Coincidentally, the main user concerns when using ecash come from its privacy-preserving qualities. Due to there being no account balances, successfully auditing a mint to check its supposed reserves against its liabilities is rather difficult. And since there are no accounts, a trusted custodian must be responsible for holding enough of the reserve asset against the total supply of ecash held by unknown users of the mint. The mint itself is a trusted third party responsible for both appropriate monetary issuance and being able to make depositors whole at time of redemption. This is another prudent parallel to our current banking system, similarly true in both a regional bank and the Federal Reserve itself, of course, with none-to-little of the privacy benefits. These concerns can be theoretically met with clever proof-of-liability schemes such as the one proposed for Cashu by Calle, which publicly generates a monthly token burn list and a monthly token issuance list, rotating issuance keys after every monthly epoch. Both of these lists simply consist of the blind signatures representing their specific ecash denominations from their issuance, and users can check that their own transactions are present in their respective monthly list. The liabilities of the mint is the difference between the mint and the burn list, and thus should be similarly demonstrated within the reserve asset wallet. Proof of reserves is simple with a bitcoin-backed financial service (a public bitcoin wallet), but proof-of-liabilities is significantly more difficult. Concerns of economic debasement and associated custodial risk are nonnegotiable on the base layer of Bitcoin, and yet these real risks are easily mitigated depending on how you use the mint. If a Chaumian mint instance such as Cashu or Fedimint sees user volume at significant scale mostly for extremely short-term payment needs, proper usage of ecash — funding and withdrawing from a busy mint nearly instantaneously — leaves little time for monetary debasement nor reserve asset theft.

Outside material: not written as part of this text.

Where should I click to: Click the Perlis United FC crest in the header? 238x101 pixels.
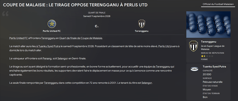click(52, 24)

“I believe this will be the ultimate fate of Bitcoin, to be the ‘high-powered money’ that serves as a reserve currency for banks that issue their own digital cash. Most Bitcoin transactions will occur between banks, to settle net transfers. Bitcoin transactions by private individuals will be as rare as… well, as Bitcoin based purchases are today.” – Hal Finney
Minting Your Own Bank
Trust is a necessary component of many of the beneficial financial services employed by the U.S. banking system. This remains true now as well as during the gold window. Loans, fractional reserve banking, and counterparty risk is all possible on a bitcoin standard, much like it was on previous hard money standards. By decentralizing the manipulation of monetary issuance away from central pardoners, bitcoin has supplanted USTs as the ideal reserve asset for a new banking system. While it is perhaps seen as a failure to simply replace the instrument banks use to settle their reserves with bitcoin, the elimination of these special privileges from the Fed as reserve asset issuers — and the replacement being a disinflationary, censorship-resistant asset — will have profound effects on the current status quo of monetary manipulation. Bitcoin’s base layer simply cannot service 8 billion people, but proper tooling in layers can allow this scarce, neutral asset unfettered access to a stable monetary policy; a revolution in banking, financial, and economic reality as we know it. Layer 2s are delegated as such due to their trustless ability to settle back to the mainchain without any third party. But ecash enables an entirely new interoperability between Layer 2s and traditional financial services, with an innate ability to be created specifically and timely in accordance to customer demands and needs. Behind every online community that warrants certain privacy needs for their users could be another unique interaction of Cashu. In order to distribute mining rewards privately, mining pool operators can use tools such as FediPools to maximize anonymity sets derived from mining reward payments.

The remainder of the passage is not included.